A veterinarian and a dairy cow specialist -- whose quirky website includes posts such as the Net Present Value of a Dairy Cow -- Galligan believes most Americans are missing the big picture. Producing more milk with fewer cows, he says, means less input and less waste – and ultimately, less overall strain on the environment. “This is at the heart of the efficiencies of intensive agriculture – this dilution of these fixed animal costs, fixed maintenance costs,” Galligan says. “Because all of these animals produce manure, burp methane, consume resources and take up land space.”

For Galligan, this is more than theory. He backed up his argument with an interactive graphic analysis of figures from the United States Department of Agriculture. In 1950, the dairy industry supported 22 million cows and produced 117 billion pounds of milk – an average of about 5,314 pounds (about 664 gallons) of milk per cow per year. Today, the United States dairy cow population has dropped to 9 million cows that produce 176 billion pounds of milk – an average of 19,576 pounds (or 2,447 gallons) per cow per year. “That’s a tremendous story of efficiency,” Galligan says.

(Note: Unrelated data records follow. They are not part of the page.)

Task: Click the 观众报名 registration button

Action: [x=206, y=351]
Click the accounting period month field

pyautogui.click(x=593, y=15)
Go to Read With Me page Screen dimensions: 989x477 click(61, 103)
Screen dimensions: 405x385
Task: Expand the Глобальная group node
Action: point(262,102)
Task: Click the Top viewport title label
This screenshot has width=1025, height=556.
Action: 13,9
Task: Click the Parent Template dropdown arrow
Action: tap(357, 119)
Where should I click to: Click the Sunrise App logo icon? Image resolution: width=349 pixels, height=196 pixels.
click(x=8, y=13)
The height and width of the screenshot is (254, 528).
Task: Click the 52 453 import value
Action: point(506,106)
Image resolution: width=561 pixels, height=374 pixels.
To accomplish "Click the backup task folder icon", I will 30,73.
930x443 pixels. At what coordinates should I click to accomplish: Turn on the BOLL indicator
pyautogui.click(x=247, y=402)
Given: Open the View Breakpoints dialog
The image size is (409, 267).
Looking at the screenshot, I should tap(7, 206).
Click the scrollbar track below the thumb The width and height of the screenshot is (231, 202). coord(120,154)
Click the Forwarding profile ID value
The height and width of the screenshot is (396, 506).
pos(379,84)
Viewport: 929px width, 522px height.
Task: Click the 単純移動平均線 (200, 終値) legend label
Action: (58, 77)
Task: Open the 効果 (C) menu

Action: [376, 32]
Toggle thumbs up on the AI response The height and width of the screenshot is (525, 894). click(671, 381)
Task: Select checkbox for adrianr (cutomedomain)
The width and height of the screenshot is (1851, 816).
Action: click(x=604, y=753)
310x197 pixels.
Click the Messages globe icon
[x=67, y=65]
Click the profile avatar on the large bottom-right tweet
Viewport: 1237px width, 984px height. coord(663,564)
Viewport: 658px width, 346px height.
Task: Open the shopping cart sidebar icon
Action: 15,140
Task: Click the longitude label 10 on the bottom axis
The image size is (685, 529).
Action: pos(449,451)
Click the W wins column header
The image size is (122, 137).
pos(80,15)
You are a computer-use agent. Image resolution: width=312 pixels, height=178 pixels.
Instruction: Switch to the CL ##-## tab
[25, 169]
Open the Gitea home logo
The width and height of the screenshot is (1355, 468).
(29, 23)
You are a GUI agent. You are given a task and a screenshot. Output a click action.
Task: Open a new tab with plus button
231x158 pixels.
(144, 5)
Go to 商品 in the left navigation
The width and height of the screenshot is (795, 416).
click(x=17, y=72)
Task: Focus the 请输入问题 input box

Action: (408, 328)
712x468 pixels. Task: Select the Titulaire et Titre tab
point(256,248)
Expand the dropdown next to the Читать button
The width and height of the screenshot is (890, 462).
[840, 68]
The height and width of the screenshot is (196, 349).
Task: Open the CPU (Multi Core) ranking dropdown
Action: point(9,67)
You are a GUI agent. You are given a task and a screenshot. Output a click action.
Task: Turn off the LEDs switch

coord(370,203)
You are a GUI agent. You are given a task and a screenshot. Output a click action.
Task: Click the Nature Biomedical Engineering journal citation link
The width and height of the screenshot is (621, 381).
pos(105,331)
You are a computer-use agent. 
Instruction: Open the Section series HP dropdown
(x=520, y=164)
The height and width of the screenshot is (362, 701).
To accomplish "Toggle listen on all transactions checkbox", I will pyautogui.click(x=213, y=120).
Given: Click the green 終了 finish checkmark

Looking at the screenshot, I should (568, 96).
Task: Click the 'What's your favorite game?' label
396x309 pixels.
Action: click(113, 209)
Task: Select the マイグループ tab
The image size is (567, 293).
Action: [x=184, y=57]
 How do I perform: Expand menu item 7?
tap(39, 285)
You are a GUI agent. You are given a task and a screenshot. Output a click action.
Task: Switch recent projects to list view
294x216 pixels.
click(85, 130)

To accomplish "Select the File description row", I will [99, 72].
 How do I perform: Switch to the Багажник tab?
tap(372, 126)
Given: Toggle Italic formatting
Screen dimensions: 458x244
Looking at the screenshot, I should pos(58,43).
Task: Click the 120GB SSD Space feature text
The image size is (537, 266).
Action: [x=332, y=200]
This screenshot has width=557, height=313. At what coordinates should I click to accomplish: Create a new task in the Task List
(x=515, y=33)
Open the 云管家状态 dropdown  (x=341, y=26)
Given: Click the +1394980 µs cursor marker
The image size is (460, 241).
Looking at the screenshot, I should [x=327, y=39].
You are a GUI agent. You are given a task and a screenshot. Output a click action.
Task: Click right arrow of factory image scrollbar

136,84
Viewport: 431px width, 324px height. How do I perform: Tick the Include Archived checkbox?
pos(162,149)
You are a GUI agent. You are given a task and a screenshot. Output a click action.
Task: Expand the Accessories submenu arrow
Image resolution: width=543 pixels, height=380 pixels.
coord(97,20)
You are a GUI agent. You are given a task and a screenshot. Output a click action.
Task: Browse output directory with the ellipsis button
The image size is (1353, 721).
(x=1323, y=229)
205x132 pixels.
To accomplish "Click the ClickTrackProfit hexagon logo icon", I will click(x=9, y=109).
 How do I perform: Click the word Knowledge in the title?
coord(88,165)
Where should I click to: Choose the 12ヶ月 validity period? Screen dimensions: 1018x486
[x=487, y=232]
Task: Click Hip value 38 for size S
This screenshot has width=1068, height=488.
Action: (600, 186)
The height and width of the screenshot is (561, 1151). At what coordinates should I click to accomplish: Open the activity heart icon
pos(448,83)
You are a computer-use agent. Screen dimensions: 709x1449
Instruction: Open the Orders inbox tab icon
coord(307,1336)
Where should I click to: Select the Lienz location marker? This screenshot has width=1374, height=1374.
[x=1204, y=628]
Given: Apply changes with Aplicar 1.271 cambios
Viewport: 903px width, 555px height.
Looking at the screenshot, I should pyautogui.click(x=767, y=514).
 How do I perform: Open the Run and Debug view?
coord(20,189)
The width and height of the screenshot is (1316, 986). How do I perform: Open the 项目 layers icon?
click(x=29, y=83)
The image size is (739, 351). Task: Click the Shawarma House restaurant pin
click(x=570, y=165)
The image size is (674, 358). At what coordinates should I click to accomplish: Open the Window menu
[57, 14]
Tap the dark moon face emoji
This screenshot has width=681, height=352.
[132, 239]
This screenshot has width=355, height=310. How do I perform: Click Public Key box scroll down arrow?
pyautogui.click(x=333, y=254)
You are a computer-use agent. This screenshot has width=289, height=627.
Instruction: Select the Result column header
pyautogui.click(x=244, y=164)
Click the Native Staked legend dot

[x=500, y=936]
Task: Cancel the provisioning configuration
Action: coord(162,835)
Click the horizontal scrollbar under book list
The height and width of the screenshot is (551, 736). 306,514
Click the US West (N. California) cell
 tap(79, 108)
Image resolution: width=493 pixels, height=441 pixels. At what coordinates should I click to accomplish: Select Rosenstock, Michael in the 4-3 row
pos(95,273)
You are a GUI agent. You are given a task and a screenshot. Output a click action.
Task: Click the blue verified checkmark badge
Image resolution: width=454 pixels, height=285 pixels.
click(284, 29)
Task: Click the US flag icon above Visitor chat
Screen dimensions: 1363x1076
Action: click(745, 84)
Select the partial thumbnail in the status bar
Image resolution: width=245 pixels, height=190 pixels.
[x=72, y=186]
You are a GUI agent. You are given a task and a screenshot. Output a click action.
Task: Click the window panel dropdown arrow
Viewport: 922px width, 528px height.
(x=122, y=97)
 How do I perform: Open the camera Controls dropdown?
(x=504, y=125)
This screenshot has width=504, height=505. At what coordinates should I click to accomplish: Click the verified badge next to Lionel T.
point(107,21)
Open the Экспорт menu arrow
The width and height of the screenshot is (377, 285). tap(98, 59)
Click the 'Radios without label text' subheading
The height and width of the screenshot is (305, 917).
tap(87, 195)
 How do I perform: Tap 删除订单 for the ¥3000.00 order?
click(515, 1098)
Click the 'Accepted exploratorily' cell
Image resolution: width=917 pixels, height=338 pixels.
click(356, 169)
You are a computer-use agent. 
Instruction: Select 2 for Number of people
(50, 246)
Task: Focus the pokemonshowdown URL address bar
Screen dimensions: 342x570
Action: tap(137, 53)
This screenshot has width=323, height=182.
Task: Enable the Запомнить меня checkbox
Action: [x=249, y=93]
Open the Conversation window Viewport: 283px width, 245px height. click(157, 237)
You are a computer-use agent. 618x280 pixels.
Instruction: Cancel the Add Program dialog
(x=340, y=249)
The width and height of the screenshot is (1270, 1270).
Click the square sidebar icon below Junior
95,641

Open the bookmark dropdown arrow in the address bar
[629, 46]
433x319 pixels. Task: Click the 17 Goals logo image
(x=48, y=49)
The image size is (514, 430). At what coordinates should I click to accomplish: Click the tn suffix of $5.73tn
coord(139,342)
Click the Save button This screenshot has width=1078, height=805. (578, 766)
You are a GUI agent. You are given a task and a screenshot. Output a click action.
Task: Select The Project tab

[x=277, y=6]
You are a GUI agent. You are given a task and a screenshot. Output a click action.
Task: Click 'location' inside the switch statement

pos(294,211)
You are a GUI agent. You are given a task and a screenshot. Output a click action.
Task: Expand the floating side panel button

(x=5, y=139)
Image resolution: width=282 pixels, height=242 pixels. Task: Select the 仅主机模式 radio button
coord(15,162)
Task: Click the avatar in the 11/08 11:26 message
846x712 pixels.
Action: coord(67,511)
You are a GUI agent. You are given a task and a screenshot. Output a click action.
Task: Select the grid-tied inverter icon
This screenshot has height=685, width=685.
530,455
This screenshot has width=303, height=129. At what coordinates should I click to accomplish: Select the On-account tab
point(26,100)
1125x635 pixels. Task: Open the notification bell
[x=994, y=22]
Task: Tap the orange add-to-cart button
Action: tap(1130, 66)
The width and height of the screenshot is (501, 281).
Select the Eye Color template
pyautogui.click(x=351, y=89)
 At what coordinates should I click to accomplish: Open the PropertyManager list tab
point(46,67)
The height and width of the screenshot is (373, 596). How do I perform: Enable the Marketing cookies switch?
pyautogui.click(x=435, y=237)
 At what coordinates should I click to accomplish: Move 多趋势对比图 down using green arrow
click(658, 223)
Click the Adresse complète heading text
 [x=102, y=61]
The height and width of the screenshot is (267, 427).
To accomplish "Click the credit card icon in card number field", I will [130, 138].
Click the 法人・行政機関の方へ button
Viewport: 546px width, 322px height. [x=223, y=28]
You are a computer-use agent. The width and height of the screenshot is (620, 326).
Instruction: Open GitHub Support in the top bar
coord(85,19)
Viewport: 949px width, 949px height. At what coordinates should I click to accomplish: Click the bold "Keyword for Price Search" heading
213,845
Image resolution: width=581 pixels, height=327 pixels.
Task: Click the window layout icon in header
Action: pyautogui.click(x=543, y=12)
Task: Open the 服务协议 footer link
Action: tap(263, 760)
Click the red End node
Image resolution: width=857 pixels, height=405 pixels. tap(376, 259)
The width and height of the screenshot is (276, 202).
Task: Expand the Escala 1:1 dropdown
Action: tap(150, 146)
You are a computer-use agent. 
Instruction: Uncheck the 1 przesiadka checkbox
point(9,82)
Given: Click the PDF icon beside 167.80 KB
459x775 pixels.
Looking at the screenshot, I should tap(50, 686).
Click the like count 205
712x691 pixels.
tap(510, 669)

It may also be a story of environmental conservation, according to Galligan’s analysis. Based on the amount of milk the cows produced, Galligan calculated how much food each cow would have to eat – and consequently how much methane, nitrogen and phosphorus each would create. Analyze the output of noxious gases per cow, and things look bleak: methane, nitrogen and phosphorus gases have all steadily increased over time. Break it down by unit of milk, however, and a different story emerges: Since fewer cows are producing more milk, the overall emissions of methane, nitrogen and phosphorus per pound of milk has gone down.

Understanding the economics behind milk production and other forms of intensive agriculture is essential if the world is going to feed itself in the future, Galligan says. Based on current population growth, world food production will need to double by 2050, but arable land is expected to increase by just 1%, he notes.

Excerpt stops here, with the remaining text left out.